De todo cuanto hagas, nada se pierde para siempre sino que será
sembrado cual semilla para la eternidad. Si siembras para agradar a tu
naturaleza pecaminosa, de esa misma naturaleza cosecharás destrucción; y
si siembras para agradar al espíritu, del Espíritu cosecharás vida eterna (Gl
6:8). Lo que llevarás contigo después de morir no son los honores que
cosechaste en este mundo, ni tu mucho dinero, ni tus placeres, ni las
vanidades de la vida terrenal; pero cuando hayas terminado con tu tarea
de sembrador aquí en la tierra, te seguirán - tus obras.” (Ap 14:13) Por lo
tanto: así como quieres presentarte en el juicio final, así tienes que
presentarte ante los ojos de Dios ya hoy mismo.

No te conformes con la meta que ya alcanzaste; antes bien, trata de


alcanzar la que Dios te señaló. No te enorgullezcas de los dones que te
han sido dados, sino piensa humildemente que hay muchos que aún no
posees. Aprende a vivir mientras todavía te queda tiempo para ello.
Durante este lapso puedes ganar la vida eterna por la gracia de Dios o
también perderla por culpa tuya. Con la muerte terminó el tiempo para
trabajar, y comienza el tiempo para cobrar; pues lo que cabe esperar en la
otra vida no es trabajo sino pago.
Estas meditaciones habrán de llevarte al conocimiento de cómo son
las cosas; de ahí, a la seria alarma en tu conciencia; luego al recogimiento,
y finalmente a la oración. Grande bien para la paz del corazón es una boca
cerrada. Cuanto más te alejes del mundo y su trajín, tanto más te
acercarás a ese reposo especial que todavía queda para el pueblo de Dios.
Todo lo que quisieras tener, pídeselo a Dios; lo que ya posees,
atribúyeselo a él. Quien no se muestra agradecido por lo que recibió, no
merece lo que quiere recibir. La voz de la gracia de Dios ya no descenderá
a nosotros si dejamos de elevar la voz de nuestro agradecimiento él.
Cualquier cosa que te suceda, interprétala en el mejor sentido. Si es algo
bueno, aprécialo debidamente, porque tienes sobrado motivo para alabar
a Dios por ello; y si es algo malo, aprécialo igualmente, porque es una
advertencia que te motiva para arrepentirte y enmendarte.
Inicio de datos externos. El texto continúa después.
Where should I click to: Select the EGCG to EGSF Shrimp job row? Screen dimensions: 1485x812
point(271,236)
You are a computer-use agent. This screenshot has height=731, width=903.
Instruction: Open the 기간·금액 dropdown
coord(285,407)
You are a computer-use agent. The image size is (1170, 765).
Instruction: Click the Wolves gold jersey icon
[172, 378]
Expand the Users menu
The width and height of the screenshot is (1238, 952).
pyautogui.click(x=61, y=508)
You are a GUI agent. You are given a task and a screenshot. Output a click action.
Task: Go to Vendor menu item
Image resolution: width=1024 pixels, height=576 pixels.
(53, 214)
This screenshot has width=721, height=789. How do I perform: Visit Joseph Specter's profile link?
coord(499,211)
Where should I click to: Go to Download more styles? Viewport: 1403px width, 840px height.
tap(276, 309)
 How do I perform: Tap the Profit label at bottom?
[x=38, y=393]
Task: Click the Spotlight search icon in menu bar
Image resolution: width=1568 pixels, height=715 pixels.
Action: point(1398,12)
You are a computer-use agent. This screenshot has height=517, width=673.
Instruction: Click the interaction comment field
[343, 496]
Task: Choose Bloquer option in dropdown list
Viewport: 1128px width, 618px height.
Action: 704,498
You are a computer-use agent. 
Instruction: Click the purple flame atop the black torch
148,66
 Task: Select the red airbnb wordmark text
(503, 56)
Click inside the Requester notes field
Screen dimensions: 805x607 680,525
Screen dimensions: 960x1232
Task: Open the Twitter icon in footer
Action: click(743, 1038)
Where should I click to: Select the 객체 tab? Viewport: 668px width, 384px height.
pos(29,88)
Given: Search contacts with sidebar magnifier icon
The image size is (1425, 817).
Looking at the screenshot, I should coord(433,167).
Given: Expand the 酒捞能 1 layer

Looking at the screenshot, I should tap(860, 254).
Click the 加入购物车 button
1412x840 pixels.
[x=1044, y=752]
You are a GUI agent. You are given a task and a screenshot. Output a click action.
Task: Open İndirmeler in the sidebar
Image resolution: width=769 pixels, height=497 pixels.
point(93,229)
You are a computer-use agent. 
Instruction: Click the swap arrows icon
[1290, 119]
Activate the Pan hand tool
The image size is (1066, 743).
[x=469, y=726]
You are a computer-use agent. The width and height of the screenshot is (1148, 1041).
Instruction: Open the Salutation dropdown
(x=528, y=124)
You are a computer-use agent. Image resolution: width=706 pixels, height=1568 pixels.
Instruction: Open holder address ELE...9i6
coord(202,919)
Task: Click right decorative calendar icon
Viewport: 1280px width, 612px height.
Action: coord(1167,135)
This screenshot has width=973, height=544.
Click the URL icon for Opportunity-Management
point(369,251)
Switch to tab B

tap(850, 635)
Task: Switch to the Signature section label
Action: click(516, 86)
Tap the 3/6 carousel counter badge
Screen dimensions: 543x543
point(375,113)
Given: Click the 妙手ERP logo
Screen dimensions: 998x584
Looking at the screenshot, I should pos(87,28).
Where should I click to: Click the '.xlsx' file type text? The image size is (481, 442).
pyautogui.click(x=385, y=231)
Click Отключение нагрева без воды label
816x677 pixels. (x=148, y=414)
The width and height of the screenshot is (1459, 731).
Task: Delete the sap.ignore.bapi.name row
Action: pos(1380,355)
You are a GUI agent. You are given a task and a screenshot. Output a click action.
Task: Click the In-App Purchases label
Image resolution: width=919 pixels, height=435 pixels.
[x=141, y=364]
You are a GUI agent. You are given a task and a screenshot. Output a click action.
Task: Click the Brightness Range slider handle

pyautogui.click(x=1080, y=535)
Si Dios te ha dado fuerzas, inviértelas en ayudar al que las necesita;


si te ha dado inteligencia, instruye al que no sabe; si te ha dado riquezas,
úsalas en beneficio de los menos afortunados. No te dejes abatir por la
suerte adversa, ni te tornes jactancioso en caso de que todo te salga a
pedir de boca. La meta de tu vida sea Cristo; hacia él dirige tus pasos, para
que te encuentres con él al final de tu camino. En todo cuanto hicieres
debe guiarte una profunda humildad y un ferviente amor. El amor debe
elevar tu corazón a Dios, tu sumo Bien; y la humildad debe frenarlo para
que no peques de engreído. Considera a Dios tu Padre por la compasión
que te tiene; y tu Señor, porque te hace saber su voluntad soberana.
Ámalo porque le gusta verte feliz, témelo porque le disgusta tu pecado.
Encomienda al Señor tu camino; confía en él, deja que él actúe (Sal 37:5),
y alaba su gracia.

Señor mío y Dios mío, que produces en mí el querer, produce, te


ruego, también el hacer para que se cumpla tu buena voluntad (Fil 2:13).